- _Enunciado de tarea_:
Reproduce, por favor, el pasaje del fragmento que comienza con "La carta lleva" y sigue hasta "más apasionados momentos.".

====== Fragmento proporcionado ======

Jueves, 25 de febrero
VALPARAÍSO

“Se habla de guerra sucias, pero quisiera saber yo qué guerra es limpia”, exclama indignada ante la enésima matanza de civiles en Afganistán. Como a parte de los que matan los pago con mis impuestos, a mí también me salpica esa sangre.
No hay guerras limpias, pero hay guerras más caballerosas que otras. Y pienso en Méndez Núñez, el marino español que dio la vuelta al mundo con “La Numancia”. En 1866 bombardeó Valparaíso. “Antes –cuenta Manuel de Mendívil— señaló un plazo para que los habitantes de la ciudad la abandonaran, y así lo hicieron, coronando las alturas inmediatas, en su afán de contemplar el espectáculo. Había ordenado que se izasen banderas blancas en iglesias, hospitales y establecimientos benéficos, que sus cañones respetarían. Los respetaron, pero hubo 14 balas perdidas, tres de las cuales tocaron en la iglesia Matriz, dos en la de San Francisco, cuatro en un improvisado hospital y cinco en la iglesia de los Jesuitas. Resultaron ilesos, sin un solo proyectil, el asilo del Buen Pastor, el barrio del Arsenal, la plaza de abastos, el hospital Inglés, otro hospital privado, el asilo del Salvador, la iglesia de la Merced y todos los otros establecimientos de igual índole. ¿Son muchas 14 balas perdidas entre 2600 que se dispararon. La operación causó un quebrando al enemigo de 15 millones de pesos. En Santiago de Chile se hallaban prisioneros el comandante, los oficiales y la dotación de la fragata Covadonga. Podía temerse una implacable represalia. El gobierno chileno se condujo hidalgamente y respetó la vida de los cautivos. Los oficiales que en el cuartel de Cazadores los custodiaban arriesgaron su propia vida defendiéndolos de los exaltados, que asaltaron la prisión, y de la guarnición del cuartel, que pretendía unirse a ellos”.


Viernes, 26 de febrero
CARTAS DE AMOR


Un puñado de cartas de amor impúdicamente sacadas a la luz. “Hoy he paseado solo por esta ciudad de pronto vacía, con recuerdos en cada esquina, recuerdos de amor y locura”.
La carta lleva el membrete del hotel Cornavin, frente a la estación ginebrina, y la firma Pablo Neruda. Durante algunos años vivió un amor clandestino y en ese hotel tuvieron lugar los más apasionados momentos.

====== Datos registrados ======

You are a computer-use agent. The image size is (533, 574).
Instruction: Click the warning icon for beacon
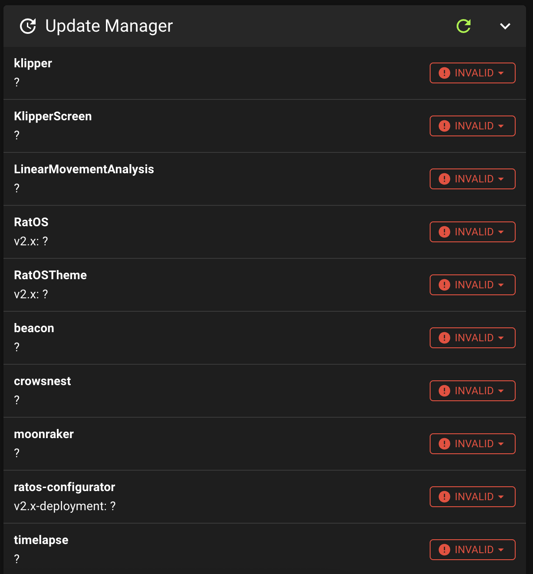tap(444, 338)
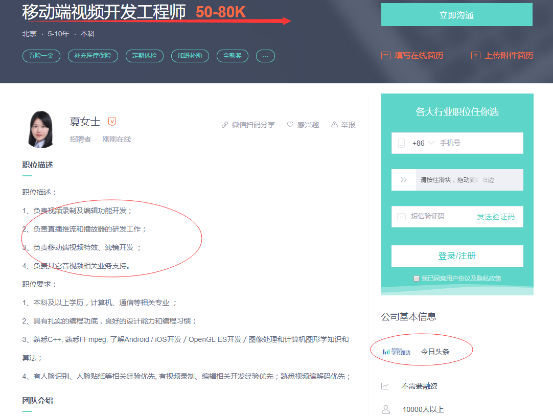Select the 五险一金 benefit tag
The height and width of the screenshot is (416, 553).
[41, 56]
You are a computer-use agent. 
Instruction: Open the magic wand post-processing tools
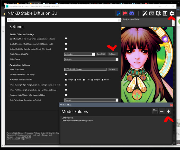pyautogui.click(x=145, y=13)
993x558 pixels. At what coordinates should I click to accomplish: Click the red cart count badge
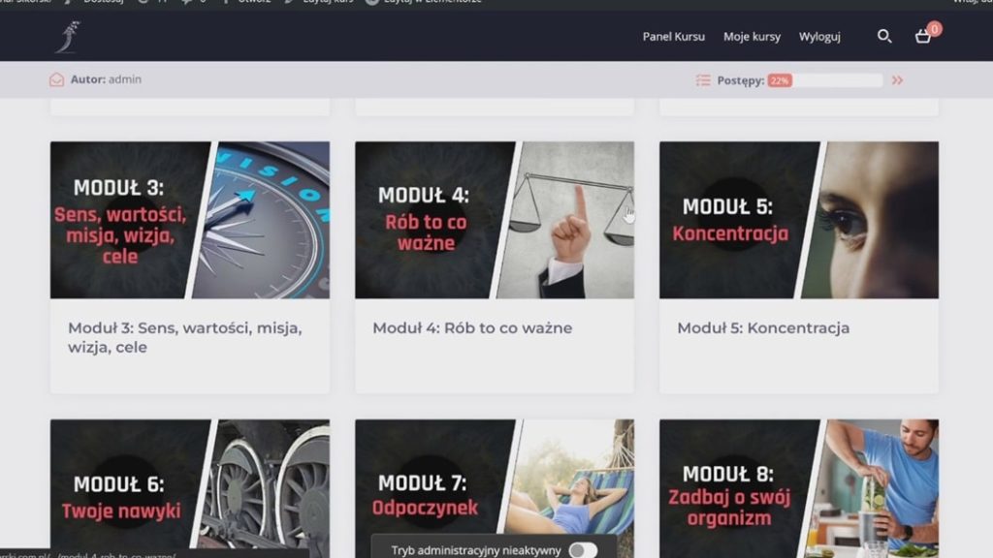tap(934, 29)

======

- _Respuesta del ejercicio_:
La carta lleva el membrete del hotel Cornavin, frente a la estación ginebrina, y la firma Pablo Neruda. Durante algunos años vivió un amor clandestino y en ese hotel tuvieron lugar los más apasionados momentos.